Prok ..prok.. Prok ..prok..

Diasem....a Semar

Dipepe.... Pe Petruk

Disigar.... Si Gareng

Baciluba....Bagong

 Disini senang disana senang dimana mana hatiku senang .

Disini senang disana senang dimana mana hatiku senang

La la la la la la la

"Tepuk pramuuka !"

Prok..prok.. Prok..prok..

 Prok..prok.. Prok..prok..

" Oke adik-adik, hari ini kita akan belajar sandi Morse"

Adik-adik Pramuka sangat antusias mengikuti kegiatan. Belajar sambil bermain , membuat belajar makin asyik dan menyenangkan.

Waktu berlalu tak terasa. Setelah menutup materi dan berdoa , aku ucapkan salam.

Adik-adik Pramuka berbaris dan menjabat tanganku satu persatu.

Terakhir tampak Hida berjalan sendiri, sambil memainkan topi pramukanya.

Sesampai di hadapanku dia ulurkan tangan.

" Hida, pertemuan besuk jangan terlambat lagi ya!"

Dia hanya mengangguk sambil tersenyum.

 Oh... aku benar-benar terpana. Si Jutek ternyata bisa tersenyum. Manis lagi senyumnya.

" Hida, hati-hati di jalan. Jangan cemberut aja."

" Ya Kak, makasih. Assalamu alaikum."

" Wa alaikum salam."

Sejak saat itu ada yang beda . Aku selalu ingin menegurnya. Ada saja acara yang aku buat.

Aku upayakan bisa bertegur sapa dengan Hida. Dia memang beda. Teman-temannya  yang selalu mengajak aku  ngobrol ke sana-kemari, selalu mencari bahan  untuk berbincang.

Namun Hida justru sebaliknya. Selalu cuek dan menjawab pertanyaanku seperlunya.

Suatu hari kami mengadakan penjelajahan. Aku bertugas di Pos terakhir. Anak-anak tampak lelah, sehingga banyak siswa yang beristirahat agak lama. Anak-anak perempuan berkerumun didekatku. Sambil menyelesaikan tugas, mereka mengajak bersenda gurau. Gelak tawa di antara nyanyian lagu-lagu Pramuka, membuat suasana makin akrap.

Tanpa ku sadari , regu Walidah sudah berdiri di depanku.

" Lapor! Regu Walidah siap mengerjakan tugas!"

Aku segera bersikap sempurna. Ku tatap ketua regu yang melapor. Hida!

Tatapan mata itu sudah tak seperti dulu  lagi. Tatapannya mulai teduh . namun kutangkap cemburu di matanya. Seolah mengisyaratkan rasa tak rela ketika aku bersama  teman-teman yang lain.

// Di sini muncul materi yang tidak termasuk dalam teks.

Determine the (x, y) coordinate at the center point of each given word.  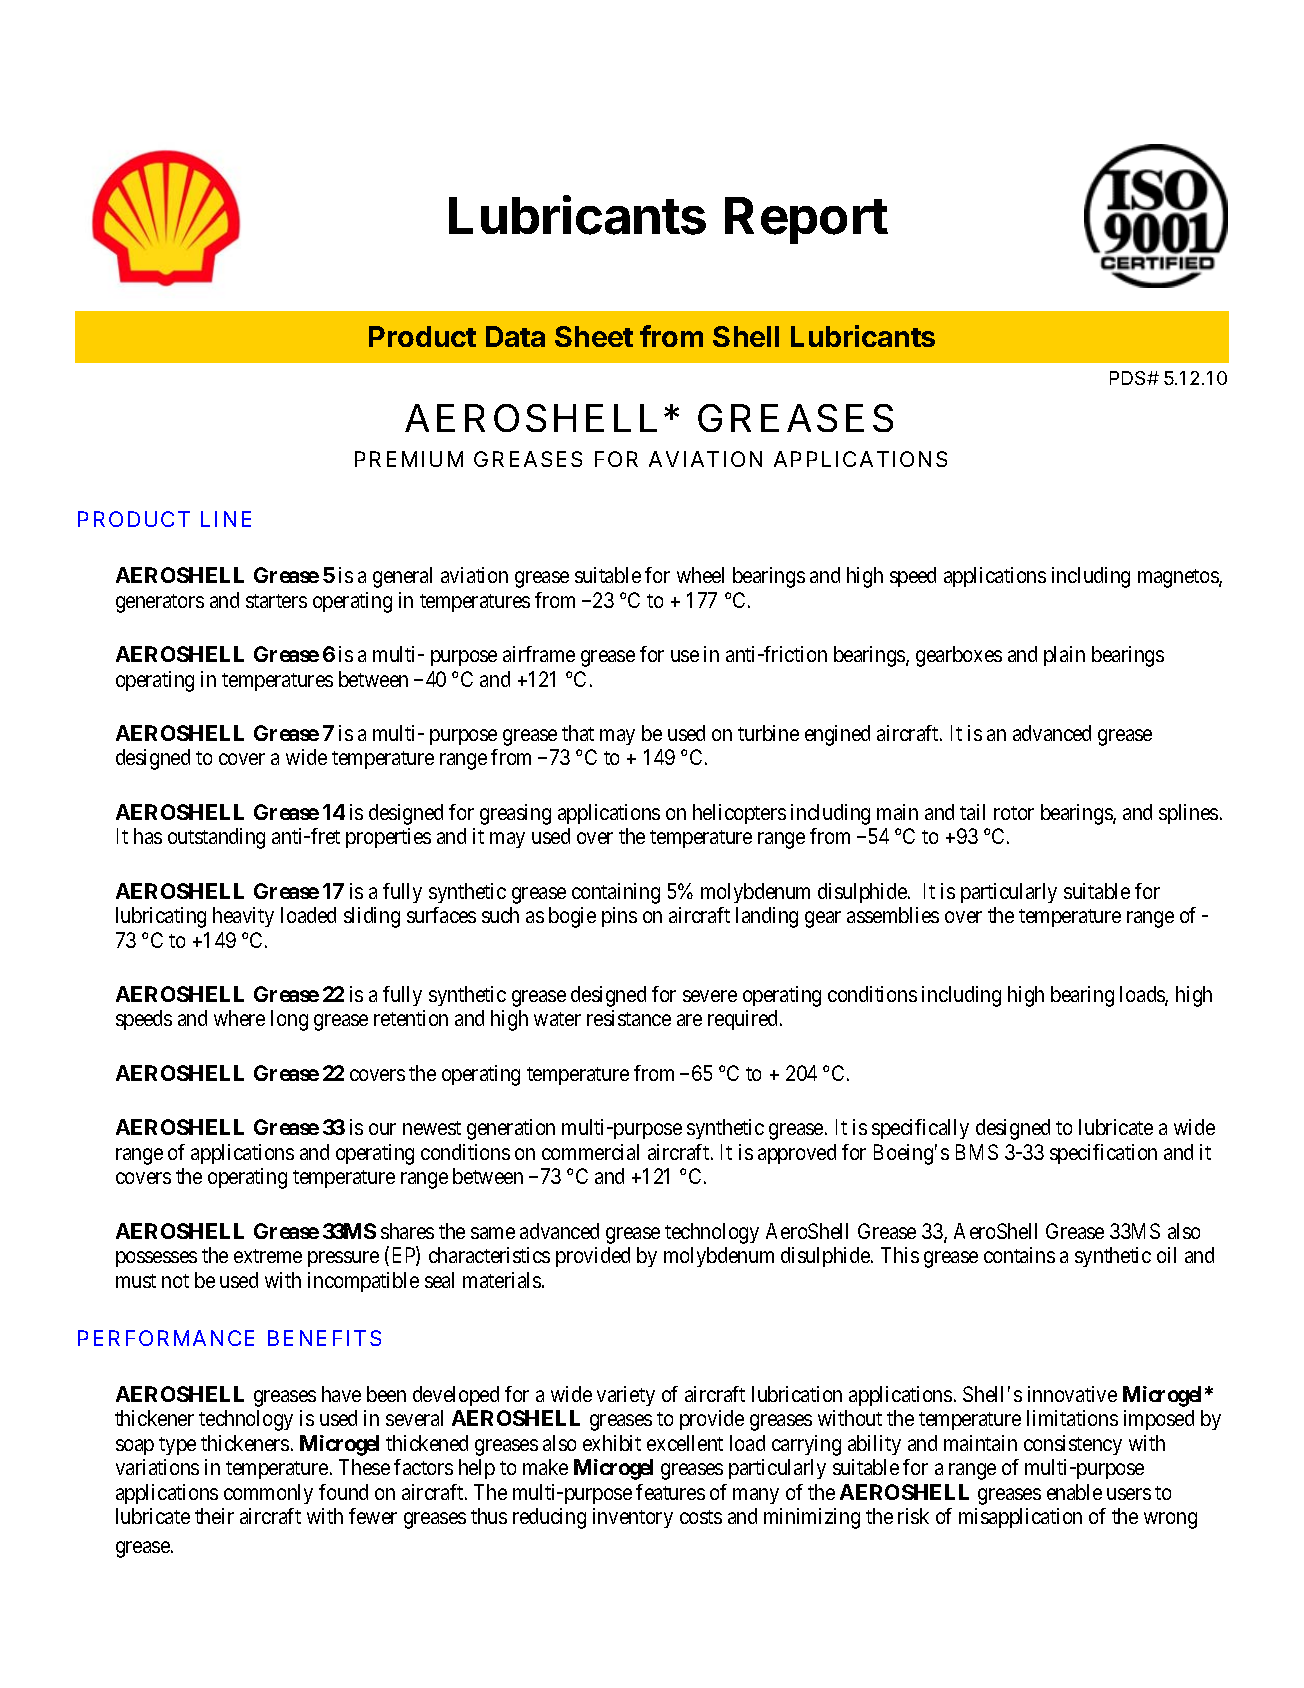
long (289, 1020)
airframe (539, 654)
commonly (268, 1494)
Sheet (594, 336)
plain (1064, 656)
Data (515, 336)
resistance (629, 1018)
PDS (1129, 378)
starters (276, 601)
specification (1103, 1154)
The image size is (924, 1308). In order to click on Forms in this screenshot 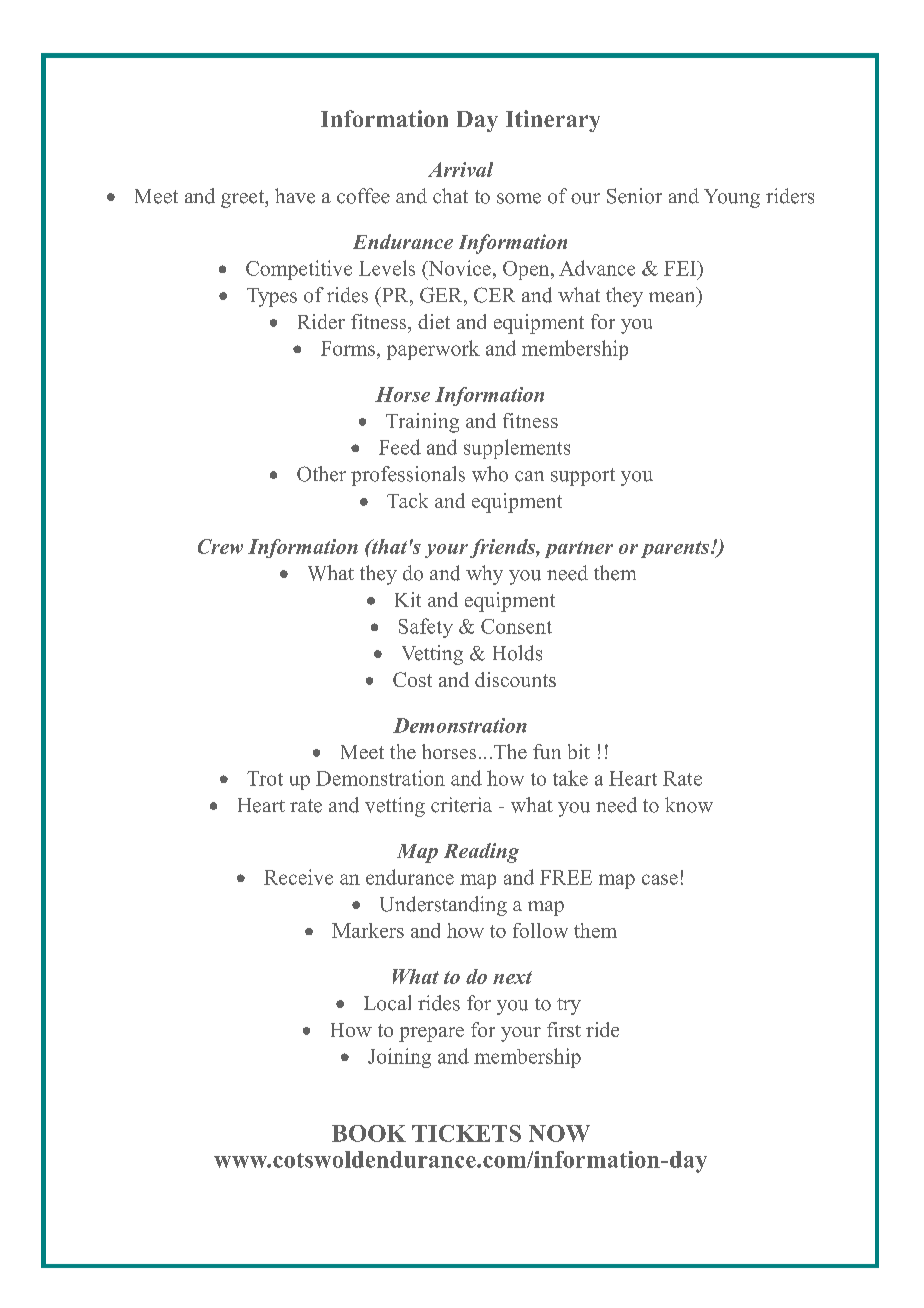, I will do `click(348, 348)`.
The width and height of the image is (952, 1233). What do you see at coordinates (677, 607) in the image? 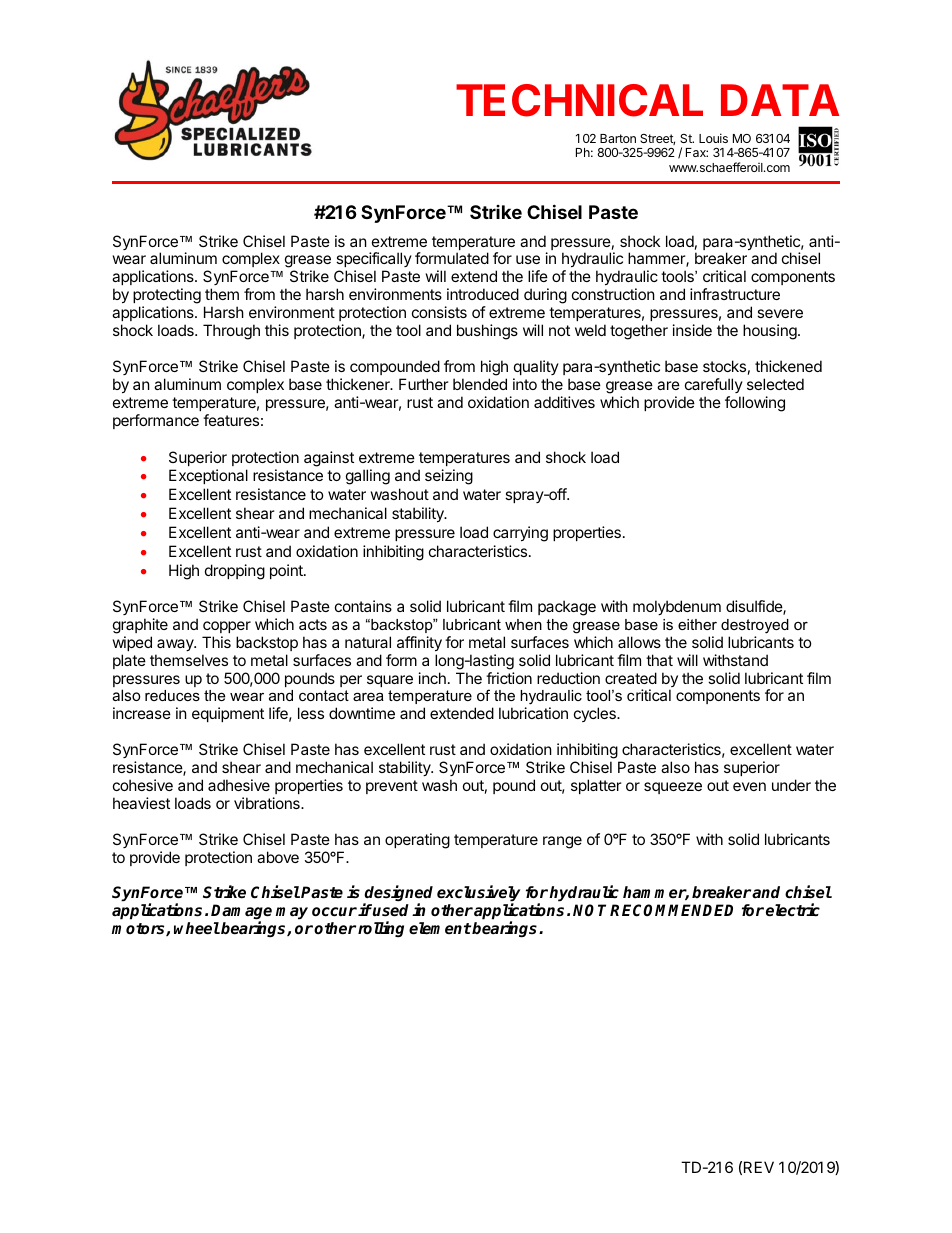
I see `molybdenum` at bounding box center [677, 607].
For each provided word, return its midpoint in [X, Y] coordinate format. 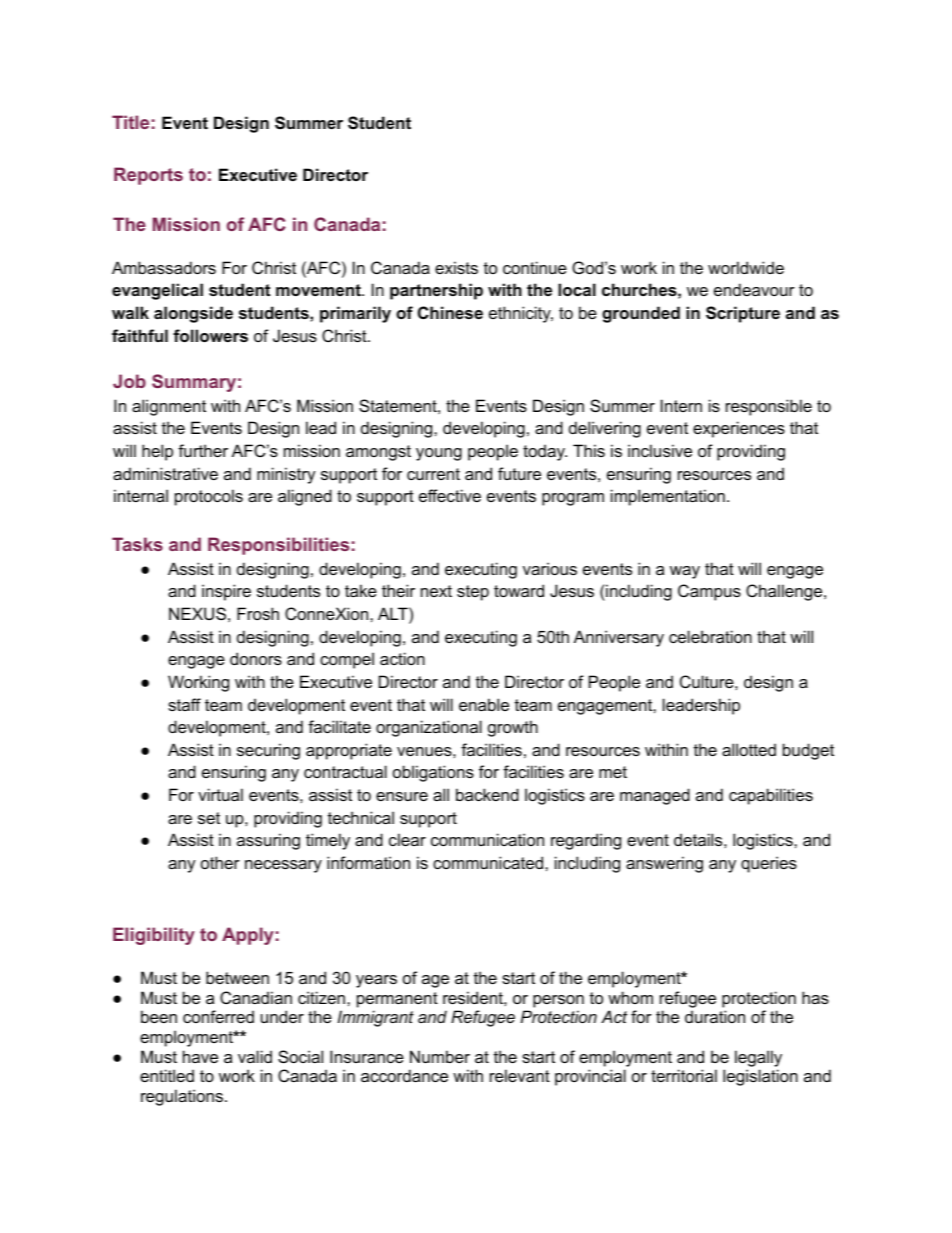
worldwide [746, 267]
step [473, 593]
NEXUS [197, 613]
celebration [710, 636]
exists [456, 267]
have [200, 1056]
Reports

Aku segera tanggap. Instruksi  melanjutkan perjalanan segera aku sampaikan. Mereka bergegas melanjutkan perjalanan menuju sekolah.

" Hida, Kau tampak capek. Kenapa bajumu kotor banget?"

" Gak apa-apa Kak. Kami Pramuka yang bertanggung jawab terhadap tugas yang diberikan. Bukan hanya main-main."

Aku tersenyum. Ada nada sindiran sekaligus cemburu di sana. Hida...Hida... Kenapa kau bersikap cuek? Tak bisakah kau sedikit  bersahabat?

" Hida, Kakak ikut jalan bareng ya, kelompok kalian kelompok terakhir."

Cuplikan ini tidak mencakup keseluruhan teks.